El jardín de los Espinoza era grande y extenso, se podía disfrutar como si se tratase de una casa de campo. En este jardín acostumbraba verse al pequeño Samuel jugando a las escondidas, rebuscando debajo de las rocas o simplemente corriendo. La mamá de Samuel, Teresa, disfrutaba ver crecer a su hijo y su gran casa en las afueras de la ciudad.
Una tarde, el niño manifestó un fastidio en su brazo izquierdo, decía que se movía. Su madre observó detenidamente su brazo y vio cómo este se estremecía y temblaba, como si palpitara. En el hospital le dijeron que era algo pasajero, algún golpe que tuvo, y que se le quitaría en un par de semanas. Pero las palpitaciones no se iban y se intensificaron; ya no solo era solo su brazo, sino también su hombro y su pecho.
Los doctores no podían encontrar las causas. Le sacaron placas, ecografías y cuanto examen se les ocurriese pero no hallaron nada anormal. El niño se encontraba cada vez más débil y parecía falto de atención.
Una tarde de febrero el niño finalmente dijo que quería estar en su casa, jugar en su jardín, que ya no soportaba ese hospital en el que estuvo más de siete meses.
En su casa el niño paraba sentado en el jardín, observando detenidamente el horizonte, como alejado de ese mundo. Las palpitaciones eran visibles, como si su cuerpo se retorciese por dentro, pero el niño ya no se quejaba, solo pedía estar en su jardín y se molestaba cuando lo alejaban del mismo. Una noche Teresa se disponía a regresar a Samuel para que durmiera, pero este ya no respondía y vio sus ojos fríos, sin vida, aún viendo al horizonte.
Durante el entierro del pequeño Samuel, Teresa no dejaba de llorar, todavía tenía las esperanzas de que se recuperaría. Justo cuando estaban echando la tierra sobre el ataúd, Teresa juraba que su hijo aún vivía, decía que escuchaba las palpitaciones venir de su tumba.

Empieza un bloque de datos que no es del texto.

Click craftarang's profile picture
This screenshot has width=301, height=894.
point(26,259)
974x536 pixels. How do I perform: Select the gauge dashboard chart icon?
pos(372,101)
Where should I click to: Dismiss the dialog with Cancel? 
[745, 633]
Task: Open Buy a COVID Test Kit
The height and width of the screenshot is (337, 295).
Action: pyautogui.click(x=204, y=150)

Una noche de lluvia mientras Teresa observaba el jardín, en el mismo lugar donde se sentaba Samuel, observó a lo lejos a alguien corriendo por su jardín, saltando y girando por la tierra. Ella corrió por todo el jardín y vio a Samuel allí, riendo, con la misma ropa que lo enterró.

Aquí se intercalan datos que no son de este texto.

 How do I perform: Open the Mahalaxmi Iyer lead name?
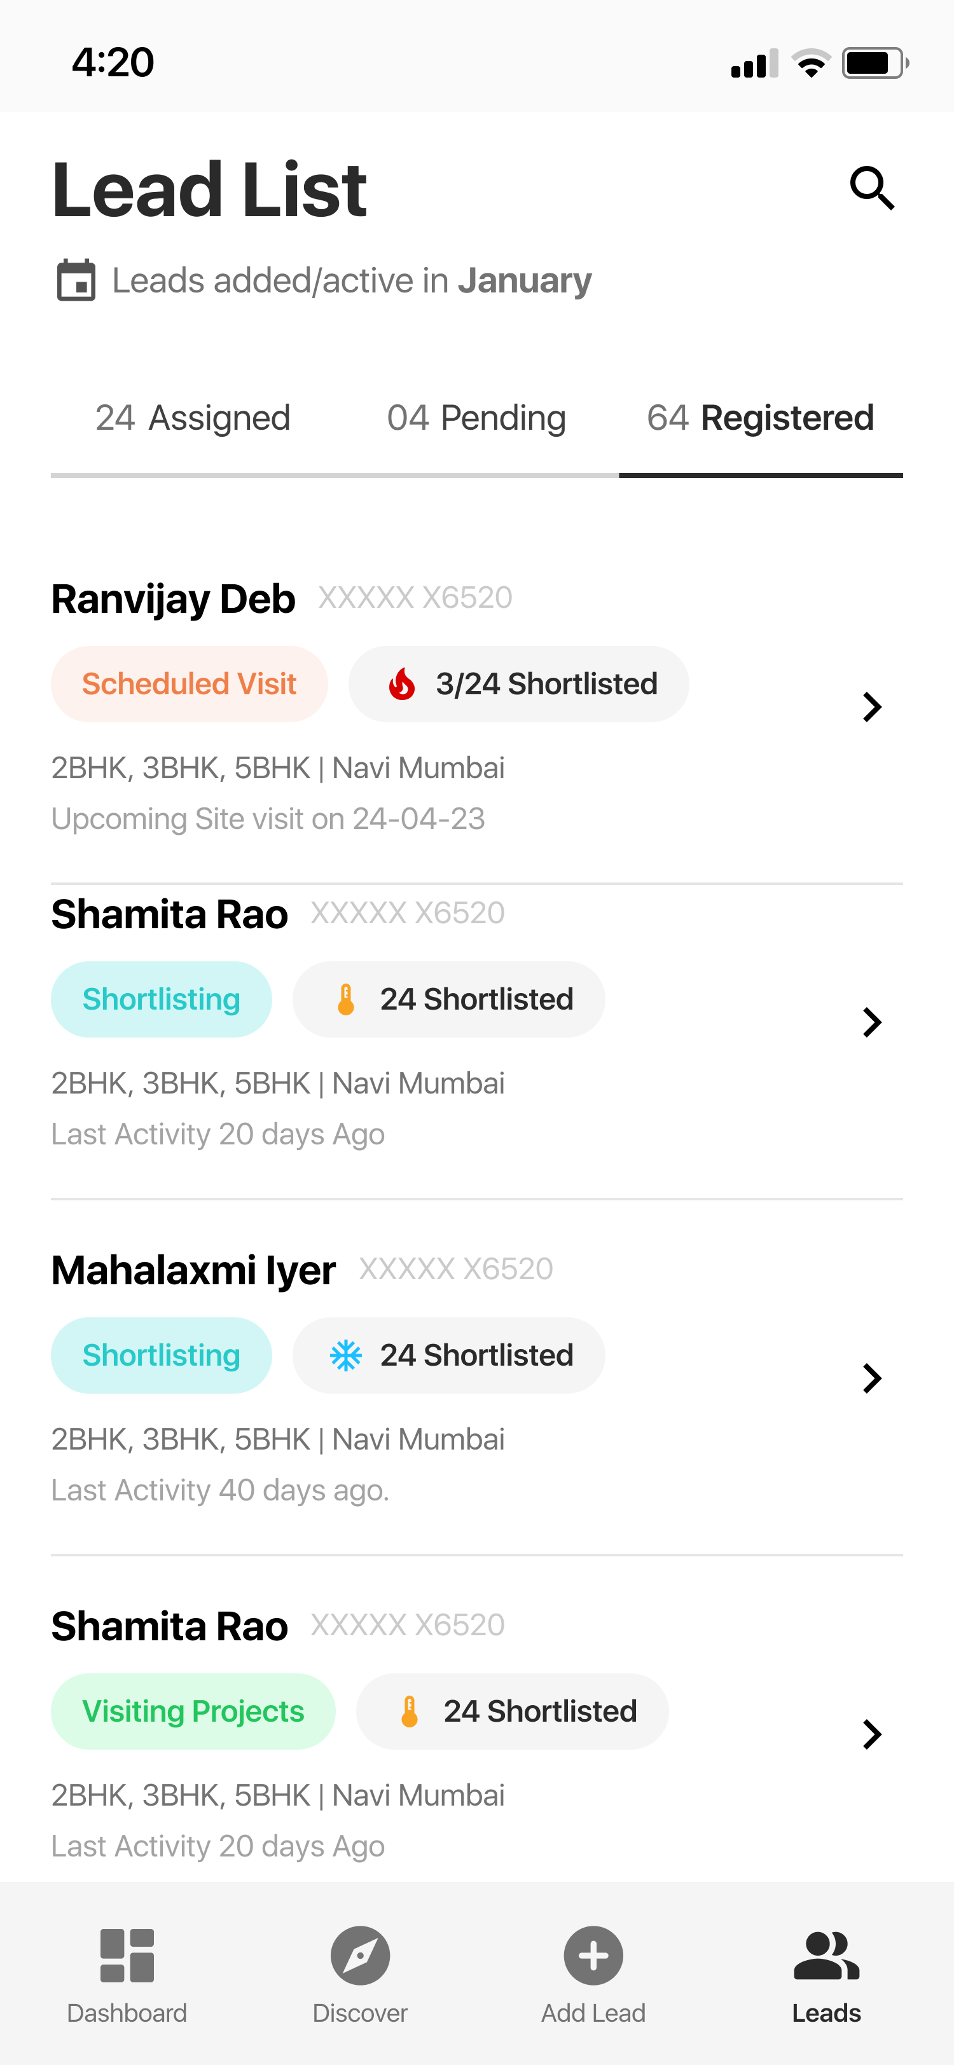193,1271
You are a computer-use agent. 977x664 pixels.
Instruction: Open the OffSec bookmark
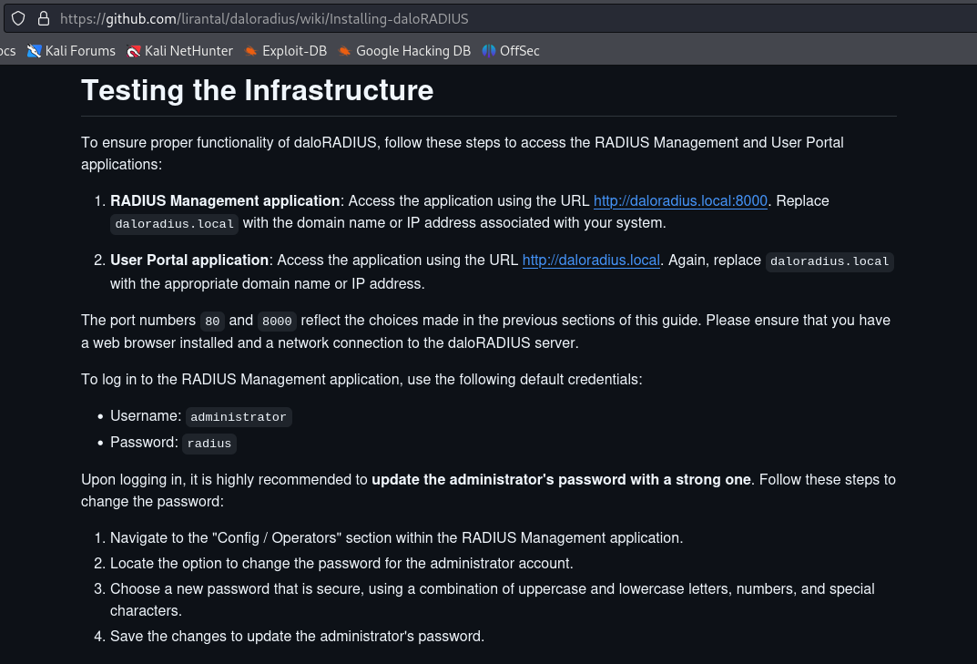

—¡Samuel! —gritó Teresa, rebosante de felicidad—. ¡Sabía que aún vivías! Por favor, perdóname por enterrarte. ¡Vuelve a mi lad...!

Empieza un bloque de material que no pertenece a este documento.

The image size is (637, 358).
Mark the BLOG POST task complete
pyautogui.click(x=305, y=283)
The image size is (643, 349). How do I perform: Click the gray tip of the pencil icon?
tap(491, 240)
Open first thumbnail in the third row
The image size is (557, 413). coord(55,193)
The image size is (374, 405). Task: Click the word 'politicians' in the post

Teresa no pudo completar la frase ya que observaba aterrorizada donde se encontraba Samuel. El cuerpo del niño palpitaba con mucha fuerza y por diversas partes. Parecía como si tuviera cientos de corazones en todo el cuerpo y cuyos latidos se podían escuchar desde donde se encontraba parada. Y allí, Teresa observó claramente en una de las palpitaciones a unos gusanos largos y gordos que se agitaban y palpitaban con fuerza. Todo el cuerpo de Samuel estaba lleno de ellos y todos palpitaban y se trasladaban dentro y fuera de su piel. El niño miró con una enorme sonrisa el rostro de su madre y corrió fuera del jardín hacia las colinas.